6.        Coming back to the sentence, perhaps the most powerful point relied upon by Advocate Steenson is the fact that you were cautioned back in 1985 for the offences which are contained at Counts 6 to 8.  He asserts with considerable justification that you were entitled to think that matters had been dealt with; it was after all a decision taken by the Attorney General himself.  He points out that if you had been prosecuted then and sentenced to a prison sentence, you could have had the opportunity of starting your life again at an earlier age rather than now having to do it at your current age.  This Court accepts that it was quite wrong to proceed by way of caution in 1985 even doing our best to judge matters by the standards of the time, but for the reasons set out in the earlier judgment of this Court, it was not an abuse of process now to prosecute you for those offences because you did not at the time admit to the other offences which you would have known about but the prosecution did not. 

7.        Nevertheless, we agree that a reduction should be made from the sentence which would otherwise be passed because of the fact of the caution.  People are entitled to place reliance on a decision taken by the Attorney General and to think that perhaps they can get on with their lives.  So the sentence is going to be less than it would have been had you not been cautioned, but nevertheless we think that the allowance which has been made by the Crown is sufficient.  In our judgment the offences which you committed, given the young age of the victims, and the fact that in relation to the victim on Counts 6 to 8, the offending was repeated with the same victim, were more serious than those of Dykes.  So we think overall that the Crown has allowed sufficient mitigation for your personal circumstances and for the caution and accordingly subject to minor adjustment of the individual sentences, we are going to grant the conclusions. 
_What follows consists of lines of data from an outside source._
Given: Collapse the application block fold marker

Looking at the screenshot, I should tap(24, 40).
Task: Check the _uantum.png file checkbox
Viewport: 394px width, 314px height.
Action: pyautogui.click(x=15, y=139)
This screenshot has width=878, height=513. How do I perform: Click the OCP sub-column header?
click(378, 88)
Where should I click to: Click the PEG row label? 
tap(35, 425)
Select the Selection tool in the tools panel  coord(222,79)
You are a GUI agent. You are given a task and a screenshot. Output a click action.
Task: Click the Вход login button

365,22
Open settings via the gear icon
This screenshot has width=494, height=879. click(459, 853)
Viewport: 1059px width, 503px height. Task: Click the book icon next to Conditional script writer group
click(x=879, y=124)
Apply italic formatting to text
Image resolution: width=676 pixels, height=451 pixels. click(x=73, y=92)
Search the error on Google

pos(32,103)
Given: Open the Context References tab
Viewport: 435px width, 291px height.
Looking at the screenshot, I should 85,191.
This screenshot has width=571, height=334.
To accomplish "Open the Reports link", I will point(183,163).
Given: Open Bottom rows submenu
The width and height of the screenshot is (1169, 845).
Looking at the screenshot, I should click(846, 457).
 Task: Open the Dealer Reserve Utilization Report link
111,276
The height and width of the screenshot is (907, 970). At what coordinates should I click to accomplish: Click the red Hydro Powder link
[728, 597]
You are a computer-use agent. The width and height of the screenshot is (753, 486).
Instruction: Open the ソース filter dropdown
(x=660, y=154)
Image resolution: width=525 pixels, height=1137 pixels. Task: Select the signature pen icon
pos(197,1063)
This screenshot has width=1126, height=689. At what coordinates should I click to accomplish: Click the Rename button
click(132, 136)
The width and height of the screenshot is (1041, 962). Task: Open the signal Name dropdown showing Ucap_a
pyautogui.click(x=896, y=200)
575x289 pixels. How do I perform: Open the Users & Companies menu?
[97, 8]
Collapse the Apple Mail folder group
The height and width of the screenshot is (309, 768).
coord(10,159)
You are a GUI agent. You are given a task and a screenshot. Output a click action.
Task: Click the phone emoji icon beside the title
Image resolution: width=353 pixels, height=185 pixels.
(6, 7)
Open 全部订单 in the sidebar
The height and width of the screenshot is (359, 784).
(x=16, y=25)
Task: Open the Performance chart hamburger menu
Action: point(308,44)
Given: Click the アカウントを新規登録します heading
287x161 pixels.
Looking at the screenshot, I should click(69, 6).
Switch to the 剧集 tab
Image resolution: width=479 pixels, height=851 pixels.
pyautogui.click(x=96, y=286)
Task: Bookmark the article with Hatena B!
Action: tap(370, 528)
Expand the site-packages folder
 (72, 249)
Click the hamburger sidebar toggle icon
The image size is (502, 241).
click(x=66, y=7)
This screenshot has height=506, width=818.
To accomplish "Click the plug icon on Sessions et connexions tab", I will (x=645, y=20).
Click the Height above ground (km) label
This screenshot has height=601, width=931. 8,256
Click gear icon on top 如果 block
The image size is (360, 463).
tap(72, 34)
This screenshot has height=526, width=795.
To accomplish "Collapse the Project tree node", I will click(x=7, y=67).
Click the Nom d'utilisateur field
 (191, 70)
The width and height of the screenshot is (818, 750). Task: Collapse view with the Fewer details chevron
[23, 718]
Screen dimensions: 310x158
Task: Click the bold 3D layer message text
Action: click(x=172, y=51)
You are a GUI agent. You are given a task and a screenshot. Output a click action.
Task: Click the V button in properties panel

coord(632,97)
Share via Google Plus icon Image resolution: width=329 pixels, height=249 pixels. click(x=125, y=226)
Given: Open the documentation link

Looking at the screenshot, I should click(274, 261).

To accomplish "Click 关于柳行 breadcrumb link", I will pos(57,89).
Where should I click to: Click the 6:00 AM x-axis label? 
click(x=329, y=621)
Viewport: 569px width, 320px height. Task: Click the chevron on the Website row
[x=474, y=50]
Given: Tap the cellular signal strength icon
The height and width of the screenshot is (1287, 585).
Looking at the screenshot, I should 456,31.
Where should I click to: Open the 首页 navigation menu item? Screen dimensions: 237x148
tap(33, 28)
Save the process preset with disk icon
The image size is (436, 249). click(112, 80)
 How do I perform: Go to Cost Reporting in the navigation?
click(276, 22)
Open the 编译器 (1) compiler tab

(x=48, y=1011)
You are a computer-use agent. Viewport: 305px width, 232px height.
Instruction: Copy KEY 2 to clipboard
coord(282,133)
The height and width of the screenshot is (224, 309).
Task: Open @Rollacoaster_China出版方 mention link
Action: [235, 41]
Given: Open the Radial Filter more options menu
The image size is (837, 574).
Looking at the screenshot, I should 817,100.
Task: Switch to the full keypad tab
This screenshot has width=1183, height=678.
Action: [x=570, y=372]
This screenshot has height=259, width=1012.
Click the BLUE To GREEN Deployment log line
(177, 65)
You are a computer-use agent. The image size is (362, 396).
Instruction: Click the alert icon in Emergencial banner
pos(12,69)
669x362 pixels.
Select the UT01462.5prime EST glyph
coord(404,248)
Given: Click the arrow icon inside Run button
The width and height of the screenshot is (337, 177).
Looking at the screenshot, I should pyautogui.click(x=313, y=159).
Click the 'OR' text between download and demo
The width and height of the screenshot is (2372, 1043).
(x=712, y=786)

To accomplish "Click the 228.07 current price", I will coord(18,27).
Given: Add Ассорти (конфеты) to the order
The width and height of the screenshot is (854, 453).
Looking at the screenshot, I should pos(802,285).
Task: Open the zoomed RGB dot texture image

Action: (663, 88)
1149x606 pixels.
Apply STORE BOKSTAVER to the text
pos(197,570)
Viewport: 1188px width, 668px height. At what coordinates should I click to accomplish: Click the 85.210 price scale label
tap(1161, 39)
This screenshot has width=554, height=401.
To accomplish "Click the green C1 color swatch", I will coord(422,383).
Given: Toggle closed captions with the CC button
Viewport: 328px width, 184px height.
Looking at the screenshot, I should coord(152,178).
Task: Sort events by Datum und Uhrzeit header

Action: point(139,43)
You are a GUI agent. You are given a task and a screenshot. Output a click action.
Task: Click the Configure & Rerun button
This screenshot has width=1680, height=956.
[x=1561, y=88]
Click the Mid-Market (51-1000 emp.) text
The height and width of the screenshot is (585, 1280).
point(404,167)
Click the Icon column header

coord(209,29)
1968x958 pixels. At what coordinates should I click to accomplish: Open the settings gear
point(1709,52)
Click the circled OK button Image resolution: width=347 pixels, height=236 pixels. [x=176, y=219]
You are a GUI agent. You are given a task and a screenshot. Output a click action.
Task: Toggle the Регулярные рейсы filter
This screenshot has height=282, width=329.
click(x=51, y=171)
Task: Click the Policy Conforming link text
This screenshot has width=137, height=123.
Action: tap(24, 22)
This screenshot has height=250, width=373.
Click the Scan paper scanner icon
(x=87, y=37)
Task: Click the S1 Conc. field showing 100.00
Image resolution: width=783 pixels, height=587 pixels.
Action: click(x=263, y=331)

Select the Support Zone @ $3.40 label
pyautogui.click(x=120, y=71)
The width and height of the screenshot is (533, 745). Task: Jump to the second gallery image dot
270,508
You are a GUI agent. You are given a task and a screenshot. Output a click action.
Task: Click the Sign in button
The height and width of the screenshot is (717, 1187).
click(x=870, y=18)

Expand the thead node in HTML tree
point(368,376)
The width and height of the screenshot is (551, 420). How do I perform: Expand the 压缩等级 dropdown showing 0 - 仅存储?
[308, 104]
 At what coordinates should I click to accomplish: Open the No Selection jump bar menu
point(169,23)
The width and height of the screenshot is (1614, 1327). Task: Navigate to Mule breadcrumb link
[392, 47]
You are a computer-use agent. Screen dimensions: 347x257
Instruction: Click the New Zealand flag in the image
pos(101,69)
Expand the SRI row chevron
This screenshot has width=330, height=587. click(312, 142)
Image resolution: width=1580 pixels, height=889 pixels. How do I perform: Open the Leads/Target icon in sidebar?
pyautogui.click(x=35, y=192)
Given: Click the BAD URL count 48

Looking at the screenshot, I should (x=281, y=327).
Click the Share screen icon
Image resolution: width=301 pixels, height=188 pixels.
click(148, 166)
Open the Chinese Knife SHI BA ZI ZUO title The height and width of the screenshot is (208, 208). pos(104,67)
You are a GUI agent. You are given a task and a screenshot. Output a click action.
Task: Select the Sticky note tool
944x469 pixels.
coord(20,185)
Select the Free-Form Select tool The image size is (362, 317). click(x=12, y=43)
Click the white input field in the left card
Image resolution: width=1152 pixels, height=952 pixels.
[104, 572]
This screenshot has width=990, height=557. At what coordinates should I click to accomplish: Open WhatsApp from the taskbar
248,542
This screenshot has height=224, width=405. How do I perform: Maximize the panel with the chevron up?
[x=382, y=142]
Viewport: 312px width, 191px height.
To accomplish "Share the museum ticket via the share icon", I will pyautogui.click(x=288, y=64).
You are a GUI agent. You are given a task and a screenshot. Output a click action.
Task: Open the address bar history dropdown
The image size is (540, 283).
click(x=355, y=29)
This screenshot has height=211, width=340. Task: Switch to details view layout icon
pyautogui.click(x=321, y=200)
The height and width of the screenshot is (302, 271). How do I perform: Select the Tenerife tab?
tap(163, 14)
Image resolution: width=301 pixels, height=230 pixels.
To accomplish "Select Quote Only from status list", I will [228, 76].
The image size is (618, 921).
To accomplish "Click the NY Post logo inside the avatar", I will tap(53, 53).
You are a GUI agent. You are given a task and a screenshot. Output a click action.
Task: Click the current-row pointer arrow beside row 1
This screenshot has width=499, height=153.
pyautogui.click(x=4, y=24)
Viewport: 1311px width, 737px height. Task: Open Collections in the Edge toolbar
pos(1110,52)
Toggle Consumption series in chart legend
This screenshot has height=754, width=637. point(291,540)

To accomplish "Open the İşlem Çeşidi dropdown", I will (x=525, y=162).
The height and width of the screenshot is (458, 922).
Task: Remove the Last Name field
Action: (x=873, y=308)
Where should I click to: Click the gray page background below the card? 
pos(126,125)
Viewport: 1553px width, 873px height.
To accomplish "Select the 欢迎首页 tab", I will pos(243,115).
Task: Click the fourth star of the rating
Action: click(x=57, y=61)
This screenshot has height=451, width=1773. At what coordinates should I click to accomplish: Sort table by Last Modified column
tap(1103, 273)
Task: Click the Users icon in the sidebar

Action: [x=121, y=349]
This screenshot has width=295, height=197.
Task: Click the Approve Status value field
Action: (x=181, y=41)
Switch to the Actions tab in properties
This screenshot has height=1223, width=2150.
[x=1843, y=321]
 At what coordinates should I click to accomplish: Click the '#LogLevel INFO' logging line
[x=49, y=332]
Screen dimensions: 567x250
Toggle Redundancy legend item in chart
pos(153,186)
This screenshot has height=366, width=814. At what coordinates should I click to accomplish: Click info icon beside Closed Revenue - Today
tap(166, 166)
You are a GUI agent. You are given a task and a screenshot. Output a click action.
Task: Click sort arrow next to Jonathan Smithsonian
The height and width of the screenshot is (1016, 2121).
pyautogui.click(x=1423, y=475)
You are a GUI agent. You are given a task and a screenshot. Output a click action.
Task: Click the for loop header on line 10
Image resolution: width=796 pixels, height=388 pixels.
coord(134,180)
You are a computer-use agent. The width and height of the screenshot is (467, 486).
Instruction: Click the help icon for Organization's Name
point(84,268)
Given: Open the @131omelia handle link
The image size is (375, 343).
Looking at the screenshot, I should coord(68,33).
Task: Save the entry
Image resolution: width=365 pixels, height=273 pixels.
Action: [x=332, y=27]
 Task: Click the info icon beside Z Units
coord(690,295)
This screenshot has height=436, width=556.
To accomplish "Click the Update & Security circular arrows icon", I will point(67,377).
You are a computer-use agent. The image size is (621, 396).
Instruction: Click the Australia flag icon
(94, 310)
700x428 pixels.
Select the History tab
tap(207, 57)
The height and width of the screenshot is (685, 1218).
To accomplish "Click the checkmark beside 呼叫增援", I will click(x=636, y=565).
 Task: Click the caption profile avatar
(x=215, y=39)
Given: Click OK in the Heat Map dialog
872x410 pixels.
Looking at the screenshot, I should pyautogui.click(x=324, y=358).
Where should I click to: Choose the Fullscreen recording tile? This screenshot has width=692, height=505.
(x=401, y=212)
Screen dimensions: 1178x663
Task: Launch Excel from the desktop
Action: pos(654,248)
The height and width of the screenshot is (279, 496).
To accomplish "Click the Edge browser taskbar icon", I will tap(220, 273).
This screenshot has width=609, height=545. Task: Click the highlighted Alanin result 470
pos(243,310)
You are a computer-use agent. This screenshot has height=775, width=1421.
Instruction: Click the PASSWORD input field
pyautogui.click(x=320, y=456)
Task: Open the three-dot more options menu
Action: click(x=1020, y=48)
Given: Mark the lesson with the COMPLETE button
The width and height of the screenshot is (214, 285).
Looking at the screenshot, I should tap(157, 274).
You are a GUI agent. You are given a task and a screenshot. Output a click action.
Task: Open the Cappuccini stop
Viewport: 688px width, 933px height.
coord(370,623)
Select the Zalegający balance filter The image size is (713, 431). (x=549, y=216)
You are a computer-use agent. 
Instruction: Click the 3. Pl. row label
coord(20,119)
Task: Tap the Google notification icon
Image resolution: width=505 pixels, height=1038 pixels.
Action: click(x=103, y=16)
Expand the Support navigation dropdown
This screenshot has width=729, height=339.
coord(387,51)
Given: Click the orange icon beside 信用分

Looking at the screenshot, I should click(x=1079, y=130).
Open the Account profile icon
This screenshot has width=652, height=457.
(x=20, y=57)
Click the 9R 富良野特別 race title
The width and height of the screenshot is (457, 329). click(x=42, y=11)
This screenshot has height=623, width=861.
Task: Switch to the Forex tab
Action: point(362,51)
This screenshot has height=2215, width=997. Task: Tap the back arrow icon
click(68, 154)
8.        On Count 1; 2 years' imprisonment, on Count 2; 12 months' imprisonment, on Count 3; 9 months' imprisonment, on Count 4; 15 months' imprisonment, on Count 5; 18 months' imprisonment, we are increasing that because that was more serious we think because of the fact that the victim had taken his trousers and underpants down at your request.  As to Counts 6 and 7 we fail to understand why there are lesser sentences moved for by the Crown on those because it is one of those which includes the fellatio which is regarded as particularly serious; so we pass 3½ years' imprisonment on each of Counts 6, 7 and 8, all the sentences on Counts 1 to 5 concurrent, Counts 6 to 8, concurrent with each other, but consecutive to Counts 1 to 5.  We think consecutive sentences are proper in this case because the offending on Counts 6 to 8 was separate and was more serious, and we think that we have to have regard to the overall totality.  We think that the total sentence for your offending should be as moved for by the Crown, namely 5½ years' imprisonment. 

Authorities

AG-v-Dykes 1999/72.

Dykes-v-AG 1999/126.

Sex Offenders (Jersey) Law 2010.

Crime (Disorderly Conduct and Harassment)(Jersey) Law 2008.

K v AG [2016] JCA 219.

AG v Hayman [2008] JRC 211.

AG v Hanby 2002/66.

Whelan on Aspects of Sentencing in the Superior Courts of Jersey 3rd Edition.

English Sentencing Guidelines Council's Definitive Guideline for Sexual Offences.